The nobles are able to use wooden objects to their advantage and comfort. This comfort is not only physical comfort, as when Firs places a footstool for Madame Ranevsky, but also psychological comfort. This is seen when Madame Ranevsky adresses a cupboard and table with affection, while caressing them. Gayef later speaks about the significance of the hundred-year-old cupboard, directly addressing it while lavishing it with praises. This psychological comfort is derived from what these objects represents, vestiges of the past, a past the nobles loved and knew. No longer understanding their place, they look back to the past.
There is also significance of the walking stick, another wooden object. The walking stick is first introduced by Firs, who walks with it. Firs, although a peasant, clings to the old order, believing he was better off as a serf.
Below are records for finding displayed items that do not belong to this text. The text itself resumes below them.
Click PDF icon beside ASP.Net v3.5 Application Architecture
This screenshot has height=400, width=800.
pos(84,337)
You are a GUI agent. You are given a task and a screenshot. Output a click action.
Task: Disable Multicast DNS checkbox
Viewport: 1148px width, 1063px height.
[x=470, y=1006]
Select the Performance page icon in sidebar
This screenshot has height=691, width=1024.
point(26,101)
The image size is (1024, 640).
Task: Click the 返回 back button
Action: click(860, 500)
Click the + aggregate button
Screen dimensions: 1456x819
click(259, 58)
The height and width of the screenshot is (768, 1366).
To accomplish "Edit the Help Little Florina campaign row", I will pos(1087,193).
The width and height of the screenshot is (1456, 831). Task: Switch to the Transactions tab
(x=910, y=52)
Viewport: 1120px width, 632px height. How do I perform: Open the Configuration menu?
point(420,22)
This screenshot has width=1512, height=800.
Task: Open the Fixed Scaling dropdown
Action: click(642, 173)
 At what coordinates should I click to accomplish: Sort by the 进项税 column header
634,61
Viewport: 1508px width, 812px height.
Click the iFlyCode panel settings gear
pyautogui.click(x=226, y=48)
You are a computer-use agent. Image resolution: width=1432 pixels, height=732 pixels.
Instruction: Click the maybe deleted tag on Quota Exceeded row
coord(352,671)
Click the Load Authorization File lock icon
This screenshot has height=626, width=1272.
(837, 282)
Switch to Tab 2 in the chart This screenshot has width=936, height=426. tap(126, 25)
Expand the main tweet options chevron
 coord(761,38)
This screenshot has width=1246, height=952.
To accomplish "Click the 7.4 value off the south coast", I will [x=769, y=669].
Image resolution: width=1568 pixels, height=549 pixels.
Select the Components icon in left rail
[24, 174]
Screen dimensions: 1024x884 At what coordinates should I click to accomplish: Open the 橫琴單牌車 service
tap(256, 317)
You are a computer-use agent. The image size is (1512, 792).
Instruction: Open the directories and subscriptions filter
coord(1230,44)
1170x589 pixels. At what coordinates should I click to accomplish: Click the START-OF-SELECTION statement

For Lopakhin, however, walking sticks carry a different memory, as he was beaten with a walking stick by his peasant father. Lopakhin seeks to escape the oppression of the old order that the walking stick represents. This symbolism is seen again when Barbara uses the walking stick to threaten Ephikhodof, who annoyed her with his request to be treated with respect. She then accidentally hits Lopakhin with the walking stick, perhaps representing his continued feelings of oppression.
These are but a few examples of the rich symbolism of wooden objects in the play, which play much the same role as the orchard. However, unlike the orchard, their physical presence on stage creates a more nuanced symbolism.